(Extracted data entries)
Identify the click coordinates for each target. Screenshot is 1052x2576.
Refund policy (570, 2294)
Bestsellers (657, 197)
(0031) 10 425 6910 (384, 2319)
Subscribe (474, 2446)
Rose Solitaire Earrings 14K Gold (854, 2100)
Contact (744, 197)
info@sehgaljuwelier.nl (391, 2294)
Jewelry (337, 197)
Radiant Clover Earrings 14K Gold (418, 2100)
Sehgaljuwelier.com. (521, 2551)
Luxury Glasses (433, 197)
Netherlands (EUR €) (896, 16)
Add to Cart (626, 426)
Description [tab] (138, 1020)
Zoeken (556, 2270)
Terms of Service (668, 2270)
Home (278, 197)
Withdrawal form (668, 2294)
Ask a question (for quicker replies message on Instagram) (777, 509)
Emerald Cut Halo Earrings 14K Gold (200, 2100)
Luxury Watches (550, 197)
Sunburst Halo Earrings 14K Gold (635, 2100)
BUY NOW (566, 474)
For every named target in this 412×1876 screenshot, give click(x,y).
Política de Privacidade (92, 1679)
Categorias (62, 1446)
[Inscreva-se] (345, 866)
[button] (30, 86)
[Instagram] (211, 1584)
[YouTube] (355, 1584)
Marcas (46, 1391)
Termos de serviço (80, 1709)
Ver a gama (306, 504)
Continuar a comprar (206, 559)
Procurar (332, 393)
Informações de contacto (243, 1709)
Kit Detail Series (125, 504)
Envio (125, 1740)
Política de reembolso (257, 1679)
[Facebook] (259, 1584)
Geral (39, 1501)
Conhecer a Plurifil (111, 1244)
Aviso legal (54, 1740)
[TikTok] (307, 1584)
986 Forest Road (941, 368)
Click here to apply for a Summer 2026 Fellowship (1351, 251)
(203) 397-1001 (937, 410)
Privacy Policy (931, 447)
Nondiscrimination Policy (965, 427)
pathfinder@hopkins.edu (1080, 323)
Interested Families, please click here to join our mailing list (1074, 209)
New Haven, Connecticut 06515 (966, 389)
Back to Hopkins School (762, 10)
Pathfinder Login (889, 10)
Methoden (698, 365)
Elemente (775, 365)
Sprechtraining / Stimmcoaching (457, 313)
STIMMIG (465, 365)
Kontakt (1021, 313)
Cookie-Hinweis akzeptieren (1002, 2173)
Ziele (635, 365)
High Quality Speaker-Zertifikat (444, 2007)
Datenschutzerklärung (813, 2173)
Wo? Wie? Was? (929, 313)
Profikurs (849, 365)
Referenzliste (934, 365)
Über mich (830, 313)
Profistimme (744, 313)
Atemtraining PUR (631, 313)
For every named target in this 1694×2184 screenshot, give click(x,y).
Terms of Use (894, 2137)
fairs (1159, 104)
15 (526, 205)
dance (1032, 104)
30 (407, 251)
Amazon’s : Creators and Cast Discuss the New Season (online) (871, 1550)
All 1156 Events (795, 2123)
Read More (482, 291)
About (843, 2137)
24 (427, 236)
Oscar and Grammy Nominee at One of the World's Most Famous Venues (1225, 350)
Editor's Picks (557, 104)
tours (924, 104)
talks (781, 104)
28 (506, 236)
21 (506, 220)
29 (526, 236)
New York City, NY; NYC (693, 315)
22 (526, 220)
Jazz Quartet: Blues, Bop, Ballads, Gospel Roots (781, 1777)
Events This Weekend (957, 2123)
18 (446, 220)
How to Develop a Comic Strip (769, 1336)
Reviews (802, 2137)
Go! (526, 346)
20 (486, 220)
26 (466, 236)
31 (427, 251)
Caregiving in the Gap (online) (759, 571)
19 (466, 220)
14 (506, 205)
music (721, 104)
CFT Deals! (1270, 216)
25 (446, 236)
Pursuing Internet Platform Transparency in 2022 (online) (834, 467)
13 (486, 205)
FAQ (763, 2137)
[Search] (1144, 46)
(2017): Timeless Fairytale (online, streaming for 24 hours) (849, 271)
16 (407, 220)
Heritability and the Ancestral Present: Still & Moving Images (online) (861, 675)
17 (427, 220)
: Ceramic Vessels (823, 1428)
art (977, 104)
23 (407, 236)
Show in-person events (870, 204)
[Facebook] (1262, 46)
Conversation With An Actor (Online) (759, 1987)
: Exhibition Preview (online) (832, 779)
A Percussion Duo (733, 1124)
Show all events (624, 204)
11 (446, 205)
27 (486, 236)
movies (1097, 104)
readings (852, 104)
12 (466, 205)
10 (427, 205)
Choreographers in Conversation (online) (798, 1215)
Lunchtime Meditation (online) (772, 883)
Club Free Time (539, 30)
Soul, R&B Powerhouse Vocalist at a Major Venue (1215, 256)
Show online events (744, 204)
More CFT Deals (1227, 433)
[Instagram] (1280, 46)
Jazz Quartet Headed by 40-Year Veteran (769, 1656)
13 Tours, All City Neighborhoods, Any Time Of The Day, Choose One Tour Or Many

**Required work:** How many lines in the entries above contain the string "City"? Case counts. Reply with the number alone.

**Reply to the exercise:** 2